▶ What is expected:
Reproduce the records below verbatim, starting at the line that contains "Viewport: 853px width, 1268px height." and ending at the line that contains "pyautogui.click(x=290, y=268)", both lines included. Omit the pictures from your reply.

— BEGIN —

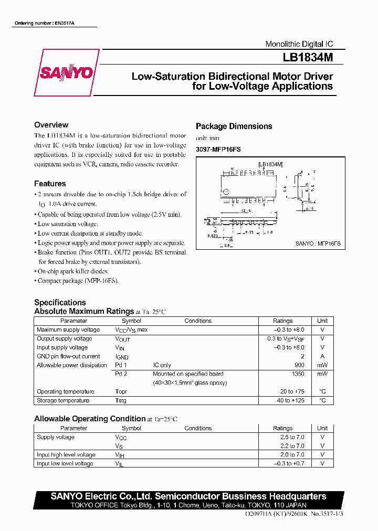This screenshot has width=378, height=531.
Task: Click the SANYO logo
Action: (66, 73)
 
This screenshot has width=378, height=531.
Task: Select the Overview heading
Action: (51, 125)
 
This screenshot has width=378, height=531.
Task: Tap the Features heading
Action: (50, 184)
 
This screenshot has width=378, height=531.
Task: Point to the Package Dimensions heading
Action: (234, 126)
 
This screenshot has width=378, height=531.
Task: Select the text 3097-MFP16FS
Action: (218, 150)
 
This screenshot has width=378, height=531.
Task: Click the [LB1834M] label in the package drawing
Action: (270, 164)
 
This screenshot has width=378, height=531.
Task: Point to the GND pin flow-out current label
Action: (68, 356)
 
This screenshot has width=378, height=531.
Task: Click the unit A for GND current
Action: (322, 356)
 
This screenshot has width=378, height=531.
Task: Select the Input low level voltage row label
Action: (65, 463)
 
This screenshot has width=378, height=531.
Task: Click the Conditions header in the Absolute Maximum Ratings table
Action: (198, 321)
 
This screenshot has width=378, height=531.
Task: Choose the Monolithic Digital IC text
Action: (299, 44)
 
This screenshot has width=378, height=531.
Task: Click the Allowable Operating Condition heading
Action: (90, 418)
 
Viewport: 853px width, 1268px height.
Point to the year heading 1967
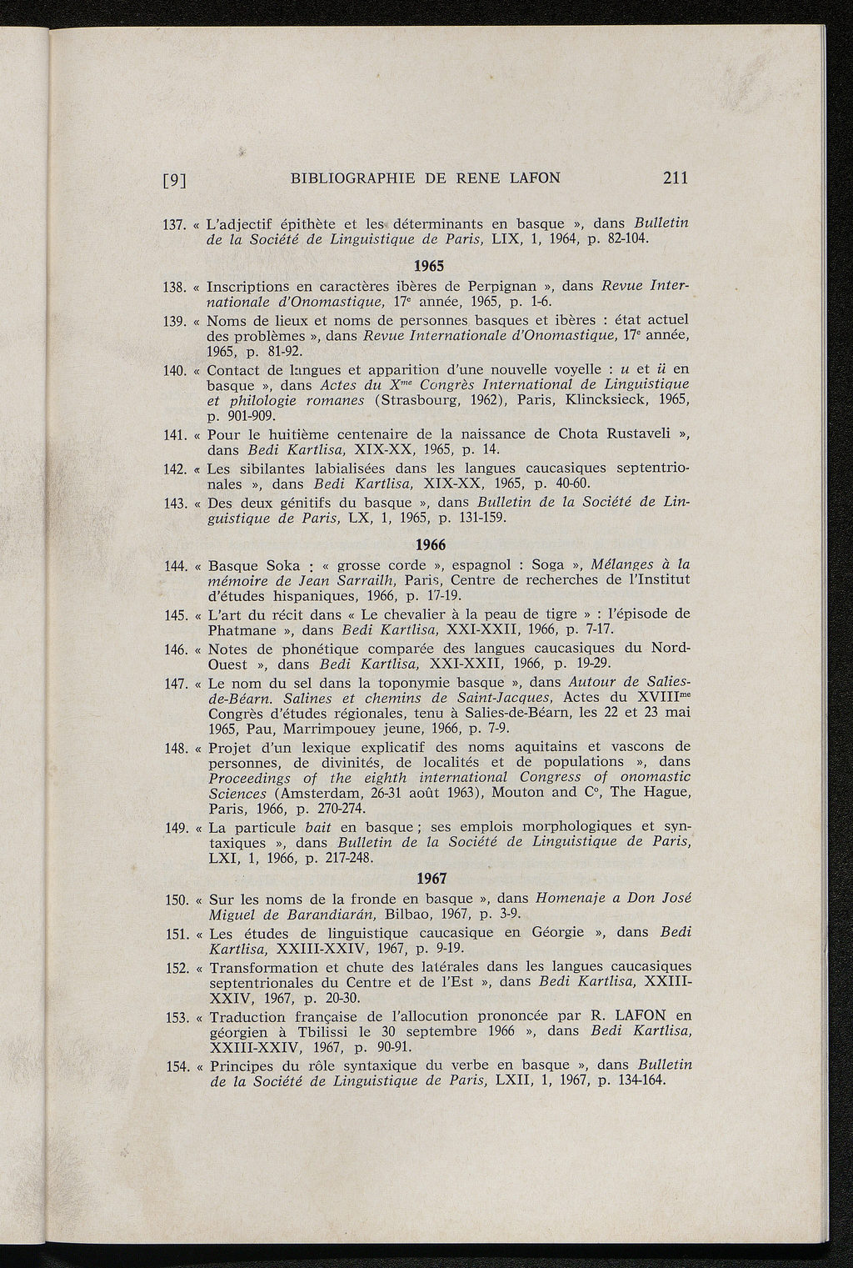431,879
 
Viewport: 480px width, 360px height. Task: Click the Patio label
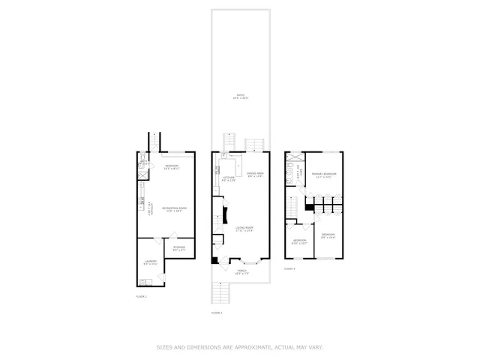pyautogui.click(x=241, y=97)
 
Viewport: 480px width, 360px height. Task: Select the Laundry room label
pyautogui.click(x=151, y=262)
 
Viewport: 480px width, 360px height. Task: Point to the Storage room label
pyautogui.click(x=179, y=248)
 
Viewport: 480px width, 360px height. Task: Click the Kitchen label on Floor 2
pyautogui.click(x=229, y=178)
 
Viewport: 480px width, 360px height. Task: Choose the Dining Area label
pyautogui.click(x=255, y=174)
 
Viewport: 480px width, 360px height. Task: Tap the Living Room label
pyautogui.click(x=245, y=229)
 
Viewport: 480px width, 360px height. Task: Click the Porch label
pyautogui.click(x=242, y=272)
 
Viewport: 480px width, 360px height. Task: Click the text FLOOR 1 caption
pyautogui.click(x=141, y=296)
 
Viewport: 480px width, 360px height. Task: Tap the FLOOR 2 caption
pyautogui.click(x=217, y=312)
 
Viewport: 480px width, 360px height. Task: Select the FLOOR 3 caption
pyautogui.click(x=290, y=268)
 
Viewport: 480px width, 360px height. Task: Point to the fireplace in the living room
pyautogui.click(x=220, y=218)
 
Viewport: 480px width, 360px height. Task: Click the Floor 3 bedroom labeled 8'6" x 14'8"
pyautogui.click(x=328, y=236)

— END —

▶ Exercise answer:
Viewport: 853px width, 1268px height.
Point to the year heading 1967
431,879
 
Viewport: 480px width, 360px height. Task: Click the Patio label
pyautogui.click(x=241, y=97)
 
Viewport: 480px width, 360px height. Task: Select the Laundry room label
pyautogui.click(x=151, y=262)
 
Viewport: 480px width, 360px height. Task: Point to the Storage room label
pyautogui.click(x=179, y=248)
 
Viewport: 480px width, 360px height. Task: Click the Kitchen label on Floor 2
pyautogui.click(x=229, y=178)
 
Viewport: 480px width, 360px height. Task: Choose the Dining Area label
pyautogui.click(x=255, y=174)
 
Viewport: 480px width, 360px height. Task: Tap the Living Room label
pyautogui.click(x=245, y=229)
 
Viewport: 480px width, 360px height. Task: Click the Porch label
pyautogui.click(x=242, y=272)
 
Viewport: 480px width, 360px height. Task: Click the text FLOOR 1 caption
pyautogui.click(x=141, y=296)
 
Viewport: 480px width, 360px height. Task: Tap the FLOOR 2 caption
pyautogui.click(x=217, y=312)
 
Viewport: 480px width, 360px height. Task: Select the FLOOR 3 caption
pyautogui.click(x=290, y=268)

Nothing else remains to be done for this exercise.